• **Task instructions**:
Scan the records beneath this line for the line holding "Instruction: Open the" and the line holding "Given: Tick the select-all header checkbox", then transcribe exactly those two and all lines between.

──────── Data for review

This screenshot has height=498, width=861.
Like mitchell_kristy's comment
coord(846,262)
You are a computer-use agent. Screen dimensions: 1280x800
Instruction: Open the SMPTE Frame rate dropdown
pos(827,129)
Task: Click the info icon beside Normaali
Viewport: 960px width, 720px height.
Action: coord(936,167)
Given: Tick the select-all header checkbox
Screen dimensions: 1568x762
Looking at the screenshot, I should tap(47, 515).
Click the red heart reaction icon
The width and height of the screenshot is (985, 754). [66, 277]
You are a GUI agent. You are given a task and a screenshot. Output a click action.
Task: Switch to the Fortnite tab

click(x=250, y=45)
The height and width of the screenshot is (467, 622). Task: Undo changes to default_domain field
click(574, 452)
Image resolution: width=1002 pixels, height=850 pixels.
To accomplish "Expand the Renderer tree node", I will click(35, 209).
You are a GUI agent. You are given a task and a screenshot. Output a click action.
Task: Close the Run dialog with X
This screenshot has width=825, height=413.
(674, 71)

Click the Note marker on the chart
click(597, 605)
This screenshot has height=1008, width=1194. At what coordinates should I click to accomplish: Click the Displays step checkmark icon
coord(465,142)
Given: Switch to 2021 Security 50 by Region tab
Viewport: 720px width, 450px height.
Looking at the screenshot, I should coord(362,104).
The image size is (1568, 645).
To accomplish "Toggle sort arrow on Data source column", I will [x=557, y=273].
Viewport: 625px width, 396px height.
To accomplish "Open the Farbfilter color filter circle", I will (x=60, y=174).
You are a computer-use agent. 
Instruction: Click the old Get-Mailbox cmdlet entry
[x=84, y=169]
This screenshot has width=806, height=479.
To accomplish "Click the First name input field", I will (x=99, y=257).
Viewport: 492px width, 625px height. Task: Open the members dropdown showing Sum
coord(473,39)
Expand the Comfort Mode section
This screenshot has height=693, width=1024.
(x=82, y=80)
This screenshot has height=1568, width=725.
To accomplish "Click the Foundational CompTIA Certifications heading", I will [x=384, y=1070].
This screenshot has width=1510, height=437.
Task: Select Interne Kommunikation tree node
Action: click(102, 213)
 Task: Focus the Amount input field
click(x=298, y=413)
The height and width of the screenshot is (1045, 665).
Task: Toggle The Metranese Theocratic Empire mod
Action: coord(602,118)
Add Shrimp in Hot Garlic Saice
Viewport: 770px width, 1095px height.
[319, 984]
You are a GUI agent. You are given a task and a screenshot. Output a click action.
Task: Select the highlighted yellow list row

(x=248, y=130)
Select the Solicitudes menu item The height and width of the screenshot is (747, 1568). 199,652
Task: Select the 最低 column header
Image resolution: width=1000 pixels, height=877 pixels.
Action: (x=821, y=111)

────────────────

• **Solution to this task**:
Instruction: Open the SMPTE Frame rate dropdown
pos(827,129)
Task: Click the info icon beside Normaali
Viewport: 960px width, 720px height.
Action: coord(936,167)
Given: Tick the select-all header checkbox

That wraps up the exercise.